We've all seen those desperate emails that Yellow Cab sent to Dallas City Hall last summer, using its influence there to demand that officials crack down on Uber, the digital-savvy car service. Poor Uber, the narrative went, just a little start-up under assault by the entrenched taxi industry.
But when another, even smaller transportation service called Lyft came to town in September, it was Uber that was ratting to City Hall.
"Dear Council Member, I wanted to reach out to make you aware of a new type of service being offered in Dallas," Uber Dallas' General Manager Leandre Johns wrote to city officials in September 2013, according to an email obtained by the Observer.
Lyft, Johns wrote, "purports themselves as being similar to Uber yet isn't in that they do not partner with legal, licensed and permitted drivers in the city.
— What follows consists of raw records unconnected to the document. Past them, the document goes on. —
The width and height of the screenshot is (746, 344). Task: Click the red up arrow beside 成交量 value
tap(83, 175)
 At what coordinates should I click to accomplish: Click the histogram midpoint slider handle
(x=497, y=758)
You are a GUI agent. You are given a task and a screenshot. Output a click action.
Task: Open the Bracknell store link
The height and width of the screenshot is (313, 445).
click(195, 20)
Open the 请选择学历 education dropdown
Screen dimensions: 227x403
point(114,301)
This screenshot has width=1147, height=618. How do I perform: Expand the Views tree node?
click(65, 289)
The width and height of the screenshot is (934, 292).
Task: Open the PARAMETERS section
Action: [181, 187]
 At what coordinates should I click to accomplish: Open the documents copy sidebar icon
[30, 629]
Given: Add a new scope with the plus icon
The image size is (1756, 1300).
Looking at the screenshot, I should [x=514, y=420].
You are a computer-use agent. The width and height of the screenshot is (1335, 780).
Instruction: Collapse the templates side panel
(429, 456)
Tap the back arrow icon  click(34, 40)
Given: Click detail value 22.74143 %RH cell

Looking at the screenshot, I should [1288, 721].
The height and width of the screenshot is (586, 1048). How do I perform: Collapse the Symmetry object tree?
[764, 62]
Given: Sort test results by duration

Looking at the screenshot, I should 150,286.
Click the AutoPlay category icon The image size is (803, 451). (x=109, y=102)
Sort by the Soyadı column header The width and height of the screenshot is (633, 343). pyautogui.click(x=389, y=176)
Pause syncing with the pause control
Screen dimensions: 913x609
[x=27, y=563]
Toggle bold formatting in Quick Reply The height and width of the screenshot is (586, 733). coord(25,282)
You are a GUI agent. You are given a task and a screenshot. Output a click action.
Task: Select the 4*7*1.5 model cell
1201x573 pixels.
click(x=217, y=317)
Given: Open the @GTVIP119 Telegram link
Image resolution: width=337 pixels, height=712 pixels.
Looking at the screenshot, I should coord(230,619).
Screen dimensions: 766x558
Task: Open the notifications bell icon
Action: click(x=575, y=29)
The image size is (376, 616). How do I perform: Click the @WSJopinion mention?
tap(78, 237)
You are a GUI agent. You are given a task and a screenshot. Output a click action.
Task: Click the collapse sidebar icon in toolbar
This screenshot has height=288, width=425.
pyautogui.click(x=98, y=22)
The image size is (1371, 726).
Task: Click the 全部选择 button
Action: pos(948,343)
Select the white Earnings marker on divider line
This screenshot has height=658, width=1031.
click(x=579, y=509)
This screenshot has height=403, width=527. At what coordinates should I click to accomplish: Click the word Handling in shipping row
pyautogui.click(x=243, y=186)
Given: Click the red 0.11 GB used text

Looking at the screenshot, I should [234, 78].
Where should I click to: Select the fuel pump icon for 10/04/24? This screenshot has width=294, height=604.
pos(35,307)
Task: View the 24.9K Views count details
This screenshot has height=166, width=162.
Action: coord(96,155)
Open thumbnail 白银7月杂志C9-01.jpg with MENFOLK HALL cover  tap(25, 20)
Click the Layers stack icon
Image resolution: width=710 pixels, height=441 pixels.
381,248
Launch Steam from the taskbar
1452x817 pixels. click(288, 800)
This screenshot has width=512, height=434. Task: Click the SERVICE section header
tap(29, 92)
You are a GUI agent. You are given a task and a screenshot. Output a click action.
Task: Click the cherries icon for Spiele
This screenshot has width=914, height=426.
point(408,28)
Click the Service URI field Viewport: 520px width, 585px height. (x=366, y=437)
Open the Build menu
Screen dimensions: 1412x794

Rather, their model, known as 'ride-sharing,' uses non-licensed individuals to transport citizens."
Lyft uses regular drivers who give rides in their own private cars. (As Eric reported this morning, it's a service that comes with tricky questions about insurance.) Uber, on the other hand, claims to only work with professional limousine services that already have commercial licenses with the city.
Johns' email about Lyft isn't nearly as malicious as those Yellow Cab emails targeting Uber. (Choice quote from Yellow Cab: "Come on, get DPD to write tickets to Uber or stop charging permits to the cab company's!")
But Johns did let City Council know that Lyft appeared to be skirting the city's confusing transportation regulations. And if Lyft was going to keep getting away with that, then Uber should be allowed to have a chunk of that market, as well. Hence, uberX.
"I have sought clarity on the city's position of this type of service, and have been met with little to no response as to whether enforcement will occur. This creates some regulatory ambiguity. So I have drafted up a blog post that communicates our intent to launch our own ridesharing option, uberX."
UberX is the company's direct competition to Lyft -- a low-cost ride-sharing app that allows drivers to use their personal cars. In his email to council members, Johns included a draft of a blog post explaining that Uber is only bringing uberX to Dallas after an unnamed, other company has started offering "non-commercially licensed rides" first.
(A published version of that blog post introducing uberX doesn't mention the competition or the regulatory ambiguity).